A Balanced Approach to Software Testing

Avoid "new entanglements"

Avoid “new entanglements”

In his reconstruction speech given to Congress on April 11, 1865, Abraham Lincoln warned the nation that creating inflexible plans will, “…become a new entanglement”. The quality assurance manager can draw a number of lessons from the broader context  of the speech. Here is the complete thought.

…so new and unprecedented is the whole case, that no exclusive, and inflexible plan can safely be prescribed as to details and colatterals. Such exclusive, and inflexible plan, would surely become a new entanglement. Important principles may, and must, be inflexible.

In the present “situation” as the phrase goes, it may be my duty to make some new announcement to the people of the South. I am considering, and shall not fail to act, when satisfied that action will be proper.

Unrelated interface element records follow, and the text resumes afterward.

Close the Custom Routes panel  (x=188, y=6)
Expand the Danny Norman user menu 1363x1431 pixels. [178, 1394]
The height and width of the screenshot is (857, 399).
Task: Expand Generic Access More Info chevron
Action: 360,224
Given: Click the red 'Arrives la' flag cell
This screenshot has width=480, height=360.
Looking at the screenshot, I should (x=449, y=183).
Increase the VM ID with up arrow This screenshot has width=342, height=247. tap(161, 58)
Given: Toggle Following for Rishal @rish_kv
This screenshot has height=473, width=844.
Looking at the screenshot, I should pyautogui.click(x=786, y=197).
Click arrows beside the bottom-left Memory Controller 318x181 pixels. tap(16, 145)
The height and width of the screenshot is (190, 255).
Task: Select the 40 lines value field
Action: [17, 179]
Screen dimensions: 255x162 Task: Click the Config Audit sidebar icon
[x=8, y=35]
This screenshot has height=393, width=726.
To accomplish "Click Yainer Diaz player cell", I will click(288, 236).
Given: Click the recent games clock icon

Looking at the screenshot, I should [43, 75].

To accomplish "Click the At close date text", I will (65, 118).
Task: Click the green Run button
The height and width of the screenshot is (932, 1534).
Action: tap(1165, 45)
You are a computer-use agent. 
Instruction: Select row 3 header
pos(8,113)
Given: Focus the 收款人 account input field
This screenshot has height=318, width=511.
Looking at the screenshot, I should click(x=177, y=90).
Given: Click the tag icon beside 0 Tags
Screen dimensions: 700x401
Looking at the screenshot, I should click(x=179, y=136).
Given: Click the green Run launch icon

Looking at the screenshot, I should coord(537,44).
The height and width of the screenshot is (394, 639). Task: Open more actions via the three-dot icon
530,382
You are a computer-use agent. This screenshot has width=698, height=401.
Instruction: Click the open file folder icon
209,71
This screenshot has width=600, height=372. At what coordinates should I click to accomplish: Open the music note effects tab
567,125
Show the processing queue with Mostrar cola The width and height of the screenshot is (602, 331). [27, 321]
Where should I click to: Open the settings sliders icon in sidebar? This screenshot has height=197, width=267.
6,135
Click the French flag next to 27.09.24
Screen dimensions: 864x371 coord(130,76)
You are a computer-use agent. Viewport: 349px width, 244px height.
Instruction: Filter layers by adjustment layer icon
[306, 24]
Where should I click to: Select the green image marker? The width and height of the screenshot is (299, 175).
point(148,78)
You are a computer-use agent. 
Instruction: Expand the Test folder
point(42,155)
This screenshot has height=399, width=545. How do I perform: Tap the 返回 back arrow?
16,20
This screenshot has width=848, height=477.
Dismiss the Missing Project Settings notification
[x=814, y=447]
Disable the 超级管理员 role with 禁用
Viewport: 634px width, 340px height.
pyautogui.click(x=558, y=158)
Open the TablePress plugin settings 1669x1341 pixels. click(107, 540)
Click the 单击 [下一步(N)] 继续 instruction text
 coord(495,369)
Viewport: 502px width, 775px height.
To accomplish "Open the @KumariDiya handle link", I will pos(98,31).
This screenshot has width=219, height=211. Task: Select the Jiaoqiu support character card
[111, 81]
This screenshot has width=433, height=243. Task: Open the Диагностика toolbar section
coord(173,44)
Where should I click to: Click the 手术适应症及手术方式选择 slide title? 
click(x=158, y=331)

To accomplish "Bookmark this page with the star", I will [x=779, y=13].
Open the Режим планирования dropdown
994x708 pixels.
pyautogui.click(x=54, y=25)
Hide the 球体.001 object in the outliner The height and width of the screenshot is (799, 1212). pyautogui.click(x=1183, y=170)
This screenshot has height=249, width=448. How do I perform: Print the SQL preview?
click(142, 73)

Abraham Lincoln – April 11, 1865

I strongly recommend these thoughts from Abraham Lincoln be kept in mind as test plans are forged,

Unprecedented case

Each test cycle is a completely new experience. Software development is amazing because the combination of functionalities represents endless possibilities. Like introducing a child into a family, introducing a list of new features into an application causes change and sometimes shock. The QA team should have their list of standard test cases, but this list must grow. Using the standard set of cases alone will lead to insufficient testing. Don’t disappoint your end users with problems the that result from insufficient testing. Plan each test as if it were the first time the application was tested.

Important and sudden changes

As mentioned in an earlier essay, because of the issues which occur during development, the quality assurance cycle is usually cut short. Depending on the software project management process used by your company, the product that finally makes it to the quality assurance team may contain 25% more features than originally planned. Plan for this change as you design your schedule. Plan to quickly reprioritize and rearrange your milestones activities and deliverables. Also keep in mind the project management principle that if change is introduced into the schedule the “project balance” will be disrupted. This balance consists of scope, resources, due date and budget. Also keep in mind adding new team members slows down the project as detailed in this article from Wikipedia.

The quality assurance manager should always be abreast of the following:

  1. The priorities of the organization.
  2. The priorities of the development project.
  3. The priorities of each quality assurance test and how these support the development project.

A new entanglement – 

These changes come with a ”Yin and Yang” balance. First the Yin – Keeping these priorities constantly in mind helps when you must quickly shift tests around to support

development changes. Rigid adherence to your initial test plan will only serve to frustrate the development process. This will result in changes not being tested and blaming the development team when production bugs are discovered. Agreeing to development scope before the project begins is essential, but the reality of shifting priorities and ever tighter deadlines requires a flexible mindset.

The “Yang” is simple and includes two principles. The first is attentive project management. As priorities shift the project balance is disturbed. If more features must be tested, the more the quality assurance deadline must be extended. If the deadline cannot be extended, then lower priority features must be dropped from the release. If no feature may be dropped, your situation becomes more intense. If this is the case you have two additional options which will not save much time, if any. These are to add additional testing tools and or adding additional team members. Most project management guidelines and mathematical models demonstrate the net gain to these two steps is practically null due to “ramp-up time”. These final two options also cause the test cycle to go over budget.

Important principles may, and must, be inflexible –

If the test cycle cannot go over budget, cannot drop features and not extend the deadline then the “Yang” principle must be applied. As a very basic part of quality assurance management, an acceptable rate of production “bugs” must be established. This should be calculated in one of two ways; percentage or ratio of bugs to use cases. This is one of the quality assurance manager’s critical numbers and should be calculated at the same time after each release. Another critical number is the rate at which new bugs are reported after a release.

Make some new announcement to the people of the South – 

I recommend running the failure rate (percentage or ratio) at the average time that the rate of reported bugs begins to decline. Knowing the critical numbers gives the quality assurance manager a lot of power to push back. If the enterprise has decided the acceptable rate of production bugs is 10% and you are relatively sure, this will be higher due to changing priorities, stake holders must be informed. At this point the quality of the release becomes an enterprise management issue and not one of quality assurance management.

Abraham Lincoln was right to establish that Such exclusive, and inflexible plan, would surely become a new entanglement. However managing flexible principles does not dismiss responsibility either on the part of the quality assurance manager or the enterprise.